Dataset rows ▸
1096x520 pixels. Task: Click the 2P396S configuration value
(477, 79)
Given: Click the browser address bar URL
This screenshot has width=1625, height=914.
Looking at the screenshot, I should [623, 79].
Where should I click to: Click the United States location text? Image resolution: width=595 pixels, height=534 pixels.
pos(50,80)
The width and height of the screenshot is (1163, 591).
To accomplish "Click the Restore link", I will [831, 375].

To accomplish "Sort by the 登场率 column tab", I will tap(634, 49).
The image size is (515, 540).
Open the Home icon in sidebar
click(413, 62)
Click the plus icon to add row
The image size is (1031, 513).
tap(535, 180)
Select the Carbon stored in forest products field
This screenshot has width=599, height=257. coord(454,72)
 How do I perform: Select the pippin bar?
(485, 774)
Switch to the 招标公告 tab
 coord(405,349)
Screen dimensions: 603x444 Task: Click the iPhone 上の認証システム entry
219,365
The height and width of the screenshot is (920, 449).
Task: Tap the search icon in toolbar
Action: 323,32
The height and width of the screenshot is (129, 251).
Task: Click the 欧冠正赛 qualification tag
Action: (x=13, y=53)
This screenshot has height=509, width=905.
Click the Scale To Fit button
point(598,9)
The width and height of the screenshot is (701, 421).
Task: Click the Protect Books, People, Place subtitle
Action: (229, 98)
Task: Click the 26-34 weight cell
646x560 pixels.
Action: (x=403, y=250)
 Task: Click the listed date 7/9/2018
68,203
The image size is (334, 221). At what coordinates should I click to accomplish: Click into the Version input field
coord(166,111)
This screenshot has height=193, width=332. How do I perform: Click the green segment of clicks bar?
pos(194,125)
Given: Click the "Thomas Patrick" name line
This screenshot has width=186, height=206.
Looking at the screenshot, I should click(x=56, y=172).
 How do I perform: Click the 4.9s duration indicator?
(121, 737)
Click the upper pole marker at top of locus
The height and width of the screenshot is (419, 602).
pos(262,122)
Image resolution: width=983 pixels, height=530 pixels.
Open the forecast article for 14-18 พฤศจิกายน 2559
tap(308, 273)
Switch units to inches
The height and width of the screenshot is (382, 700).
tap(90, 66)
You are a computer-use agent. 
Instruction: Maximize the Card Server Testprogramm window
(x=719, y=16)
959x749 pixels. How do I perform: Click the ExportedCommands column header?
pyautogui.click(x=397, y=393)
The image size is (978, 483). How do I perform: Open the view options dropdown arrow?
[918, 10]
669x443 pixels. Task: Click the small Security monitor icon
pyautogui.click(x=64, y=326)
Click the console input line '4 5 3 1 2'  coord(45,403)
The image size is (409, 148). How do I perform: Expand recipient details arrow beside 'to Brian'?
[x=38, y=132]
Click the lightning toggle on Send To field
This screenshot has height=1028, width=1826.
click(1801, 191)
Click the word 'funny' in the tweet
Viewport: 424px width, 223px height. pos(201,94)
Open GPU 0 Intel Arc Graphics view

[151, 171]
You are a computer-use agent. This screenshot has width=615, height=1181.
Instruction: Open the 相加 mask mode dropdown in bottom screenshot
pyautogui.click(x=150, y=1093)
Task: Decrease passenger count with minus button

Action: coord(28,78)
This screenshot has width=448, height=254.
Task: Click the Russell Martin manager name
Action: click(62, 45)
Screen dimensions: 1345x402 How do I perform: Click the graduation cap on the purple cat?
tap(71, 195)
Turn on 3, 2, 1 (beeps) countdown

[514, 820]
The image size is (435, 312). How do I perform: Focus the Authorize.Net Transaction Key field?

AIM ▸ Reproduce every row above line for line, without altering any character.

FULL RESPONSE ▸
1096x520 pixels. Task: Click the 2P396S configuration value
(477, 79)
Given: Click the browser address bar URL
This screenshot has width=1625, height=914.
Looking at the screenshot, I should [623, 79].
Where should I click to: Click the United States location text? Image resolution: width=595 pixels, height=534 pixels.
pos(50,80)
The width and height of the screenshot is (1163, 591).
To accomplish "Click the Restore link", I will [831, 375].

To accomplish "Sort by the 登场率 column tab", I will tap(634, 49).
The image size is (515, 540).
Open the Home icon in sidebar
click(413, 62)
Click the plus icon to add row
The image size is (1031, 513).
tap(535, 180)
Select the Carbon stored in forest products field
This screenshot has width=599, height=257. coord(454,72)
 How do I perform: Select the pippin bar?
(485, 774)
Switch to the 招标公告 tab
 coord(405,349)
Screen dimensions: 603x444 Task: Click the iPhone 上の認証システム entry
219,365
The height and width of the screenshot is (920, 449).
Task: Tap the search icon in toolbar
Action: 323,32
The height and width of the screenshot is (129, 251).
Task: Click the 欧冠正赛 qualification tag
Action: (x=13, y=53)
This screenshot has height=509, width=905.
Click the Scale To Fit button
point(598,9)
The width and height of the screenshot is (701, 421).
Task: Click the Protect Books, People, Place subtitle
Action: (229, 98)
Task: Click the 26-34 weight cell
646x560 pixels.
Action: (x=403, y=250)
 Task: Click the listed date 7/9/2018
68,203
The image size is (334, 221). At what coordinates should I click to accomplish: Click into the Version input field
coord(166,111)
This screenshot has height=193, width=332. How do I perform: Click the green segment of clicks bar?
pos(194,125)
Given: Click the "Thomas Patrick" name line
This screenshot has width=186, height=206.
Looking at the screenshot, I should click(x=56, y=172).
 How do I perform: Click the 4.9s duration indicator?
(121, 737)
Click the upper pole marker at top of locus
The height and width of the screenshot is (419, 602).
pos(262,122)
Image resolution: width=983 pixels, height=530 pixels.
Open the forecast article for 14-18 พฤศจิกายน 2559
tap(308, 273)
Switch units to inches
The height and width of the screenshot is (382, 700).
tap(90, 66)
You are a computer-use agent. 
Instruction: Maximize the Card Server Testprogramm window
(x=719, y=16)
959x749 pixels. How do I perform: Click the ExportedCommands column header?
pyautogui.click(x=397, y=393)
The image size is (978, 483). How do I perform: Open the view options dropdown arrow?
[918, 10]
669x443 pixels. Task: Click the small Security monitor icon
pyautogui.click(x=64, y=326)
Click the console input line '4 5 3 1 2'  coord(45,403)
The image size is (409, 148). How do I perform: Expand recipient details arrow beside 'to Brian'?
[x=38, y=132]
Click the lightning toggle on Send To field
This screenshot has height=1028, width=1826.
click(1801, 191)
Click the word 'funny' in the tweet
Viewport: 424px width, 223px height. pos(201,94)
Open GPU 0 Intel Arc Graphics view

[151, 171]
You are a computer-use agent. This screenshot has width=615, height=1181.
Instruction: Open the 相加 mask mode dropdown in bottom screenshot
pyautogui.click(x=150, y=1093)
Task: Decrease passenger count with minus button

Action: coord(28,78)
This screenshot has width=448, height=254.
Task: Click the Russell Martin manager name
Action: click(62, 45)
Screen dimensions: 1345x402 How do I perform: Click the graduation cap on the purple cat?
tap(71, 195)
Turn on 3, 2, 1 (beeps) countdown

[514, 820]
The image size is (435, 312). How do I perform: Focus the Authorize.Net Transaction Key field?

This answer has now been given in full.